Na avaliação de Helena Nader, presidente da Academia Brasileira de Ciências (ABC), as mulheres enfrentam desafios adicionais na carreira acadêmica, uma vez que normalmente despendem mais tempo com cuidados dos filhos e na realização de tarefas domésticas do que os homens.
“Infelizmente, essa uma realidade no Brasil e em muitos outros países. Existe uma sobrecarga em casa que pesa para as mulheres. Melhorou, mas ainda há num longo caminho a percorrer”, afirma Nader, que não participou do estudo.
“Não é à toa que vários estudos mostraram que, durante a pandemia de Covid-19, a produtividade [em termos de artigos] dos cientistas homens aumentou, enquanto a das mulheres diminuiu”, exemplifica.
Segundo a presidente da ABC, outra barreira pode ser a dificuldade para se ausentar de casa, reduzindo as participações femininas em congressos científicos. “Essa é uma das hipóteses que estão presentes em outros trabalhos. Eu acho que faz sentido. Os congressos têm um papel importante nas citações, já que as pessoas citam também quem elas conheceram nesses eventos. Se as mulheres participam menos dos congressos, isso pode ter um impacto.”
O novo estudo dos pesquisadores de Stanford também buscou fazer uma divisão dos autores por nacionalidade, embora reconheça que esse esforço foi complicado por diversas razões, desde a dificuldade de encontrar informações sobre o local de nascimento até a mobilidade geográfica dos cientistas ao longo da carreira.
De maneira geral, foi adotado o critério de incluir a nacionalidade da primeira publicação dos pesquisadores como informação de seu país de origem.
Na base de dados geral, o número de autores de países de alta renda (como Estados Unidos e Reino Unido) foi quase o dobro dos oriundos de nações em desenvolvimento (a exemplo do Brasil), mas a diferença caiu substancialmente entre os cientistas mais jovens, já como reflexo da ampla presença dos chineses na última década.
A quantidade de pesquisadores cujo gênero estava com atribuição “incerta”, porém, foi superior entre aqueles oriundos de países com menos recursos: 56,2% contra 25,3%.
Os dois grupos de países tiveram uma preponderância semelhante de homens sobre mulheres entre os autores mais citados (3,18 e 3,39). No entanto, na divisão entre os que começaram a publicar depois de 2011, o desequilíbrio diminuiu mais nos países de alta renda, passando para 2,09. Nos demais, ficou em 2,93.

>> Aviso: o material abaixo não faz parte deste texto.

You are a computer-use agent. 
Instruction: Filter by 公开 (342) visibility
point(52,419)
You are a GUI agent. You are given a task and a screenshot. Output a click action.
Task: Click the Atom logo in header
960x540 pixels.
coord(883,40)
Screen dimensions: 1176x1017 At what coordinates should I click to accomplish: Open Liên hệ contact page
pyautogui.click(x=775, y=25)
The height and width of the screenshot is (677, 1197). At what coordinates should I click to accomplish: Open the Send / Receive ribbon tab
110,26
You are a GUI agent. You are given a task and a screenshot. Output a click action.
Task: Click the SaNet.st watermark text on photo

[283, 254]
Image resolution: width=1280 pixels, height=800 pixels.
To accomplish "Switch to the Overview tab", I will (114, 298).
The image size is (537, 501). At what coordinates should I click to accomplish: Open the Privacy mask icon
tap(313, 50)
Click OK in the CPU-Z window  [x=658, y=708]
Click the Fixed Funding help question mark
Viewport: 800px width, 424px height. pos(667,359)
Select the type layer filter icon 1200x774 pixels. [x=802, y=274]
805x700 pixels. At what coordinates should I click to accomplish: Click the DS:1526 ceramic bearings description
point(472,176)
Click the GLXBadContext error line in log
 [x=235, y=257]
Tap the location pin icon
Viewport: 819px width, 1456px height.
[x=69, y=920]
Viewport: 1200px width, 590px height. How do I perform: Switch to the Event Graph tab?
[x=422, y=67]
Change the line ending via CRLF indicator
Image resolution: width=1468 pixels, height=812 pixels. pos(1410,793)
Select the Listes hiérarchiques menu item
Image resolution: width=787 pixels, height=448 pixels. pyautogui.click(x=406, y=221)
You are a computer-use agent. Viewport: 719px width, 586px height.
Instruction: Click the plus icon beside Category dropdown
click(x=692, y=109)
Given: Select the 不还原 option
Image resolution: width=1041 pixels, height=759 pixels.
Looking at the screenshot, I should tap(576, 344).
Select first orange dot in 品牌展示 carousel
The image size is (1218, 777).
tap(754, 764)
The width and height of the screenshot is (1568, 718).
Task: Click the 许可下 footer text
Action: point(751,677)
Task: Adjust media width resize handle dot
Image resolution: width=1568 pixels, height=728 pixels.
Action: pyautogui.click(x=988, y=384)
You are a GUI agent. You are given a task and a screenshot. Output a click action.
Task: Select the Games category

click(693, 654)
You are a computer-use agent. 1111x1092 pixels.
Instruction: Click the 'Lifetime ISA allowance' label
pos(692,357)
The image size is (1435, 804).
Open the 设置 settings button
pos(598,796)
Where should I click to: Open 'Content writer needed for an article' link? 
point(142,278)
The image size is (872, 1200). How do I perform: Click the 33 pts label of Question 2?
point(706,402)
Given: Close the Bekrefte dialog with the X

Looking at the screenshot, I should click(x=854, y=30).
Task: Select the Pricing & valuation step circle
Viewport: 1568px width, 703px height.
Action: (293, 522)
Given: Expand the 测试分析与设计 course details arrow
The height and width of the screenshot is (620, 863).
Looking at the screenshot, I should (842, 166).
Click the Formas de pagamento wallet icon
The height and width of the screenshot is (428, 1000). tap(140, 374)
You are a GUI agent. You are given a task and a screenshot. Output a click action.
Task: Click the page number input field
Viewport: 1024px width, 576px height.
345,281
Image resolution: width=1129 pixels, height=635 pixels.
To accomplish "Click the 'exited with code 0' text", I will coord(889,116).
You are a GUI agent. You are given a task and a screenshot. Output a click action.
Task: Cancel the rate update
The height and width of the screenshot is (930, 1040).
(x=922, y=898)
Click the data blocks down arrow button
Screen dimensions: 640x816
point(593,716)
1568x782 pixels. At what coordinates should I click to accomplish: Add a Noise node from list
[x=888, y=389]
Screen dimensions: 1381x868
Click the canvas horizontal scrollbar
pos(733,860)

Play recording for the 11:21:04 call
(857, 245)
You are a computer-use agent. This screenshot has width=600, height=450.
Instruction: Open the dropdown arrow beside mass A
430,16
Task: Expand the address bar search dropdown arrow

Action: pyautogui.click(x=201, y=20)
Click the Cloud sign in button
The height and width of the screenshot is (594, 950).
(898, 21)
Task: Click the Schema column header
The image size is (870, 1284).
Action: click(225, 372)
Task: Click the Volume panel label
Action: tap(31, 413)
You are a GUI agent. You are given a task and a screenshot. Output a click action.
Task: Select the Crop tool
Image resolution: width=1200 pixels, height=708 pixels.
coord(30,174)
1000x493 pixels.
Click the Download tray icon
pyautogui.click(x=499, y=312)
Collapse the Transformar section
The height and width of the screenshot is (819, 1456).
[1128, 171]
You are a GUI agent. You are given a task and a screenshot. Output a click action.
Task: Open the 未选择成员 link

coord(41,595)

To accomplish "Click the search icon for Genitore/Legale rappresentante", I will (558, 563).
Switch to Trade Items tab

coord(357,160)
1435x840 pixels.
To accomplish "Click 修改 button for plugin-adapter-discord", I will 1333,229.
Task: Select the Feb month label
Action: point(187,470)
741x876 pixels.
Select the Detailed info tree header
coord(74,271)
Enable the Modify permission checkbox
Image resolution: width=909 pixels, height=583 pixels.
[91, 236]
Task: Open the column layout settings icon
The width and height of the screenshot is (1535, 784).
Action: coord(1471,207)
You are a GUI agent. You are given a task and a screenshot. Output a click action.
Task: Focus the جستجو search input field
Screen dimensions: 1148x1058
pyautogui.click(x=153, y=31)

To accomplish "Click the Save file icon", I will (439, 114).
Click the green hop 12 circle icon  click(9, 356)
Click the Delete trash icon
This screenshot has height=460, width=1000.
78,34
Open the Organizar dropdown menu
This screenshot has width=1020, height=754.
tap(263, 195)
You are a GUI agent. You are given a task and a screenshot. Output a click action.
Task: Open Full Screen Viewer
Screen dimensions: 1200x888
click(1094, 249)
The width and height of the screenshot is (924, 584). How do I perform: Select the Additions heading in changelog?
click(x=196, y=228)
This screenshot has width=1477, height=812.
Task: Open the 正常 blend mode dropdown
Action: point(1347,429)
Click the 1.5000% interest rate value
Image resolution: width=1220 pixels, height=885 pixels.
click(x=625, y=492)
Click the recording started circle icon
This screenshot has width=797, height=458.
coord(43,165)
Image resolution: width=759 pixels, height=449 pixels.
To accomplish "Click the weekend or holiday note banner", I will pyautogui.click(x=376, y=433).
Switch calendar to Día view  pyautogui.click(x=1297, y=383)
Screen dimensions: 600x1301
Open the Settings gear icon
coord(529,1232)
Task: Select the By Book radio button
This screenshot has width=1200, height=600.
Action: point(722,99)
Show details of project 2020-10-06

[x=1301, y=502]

“Penso que isso [a disparidade de gênero no topo das pesquisas] significa que muitas mulheres extremamente talentosas não têm oportunidades suficientes para florescer e prosperar. Esta é uma grande perda para elas, mas também para a comunidade científica em geral, que perde contribuições importantes de algumas das melhores mentes”, disse John Ioannidis, da Universidade Stanford.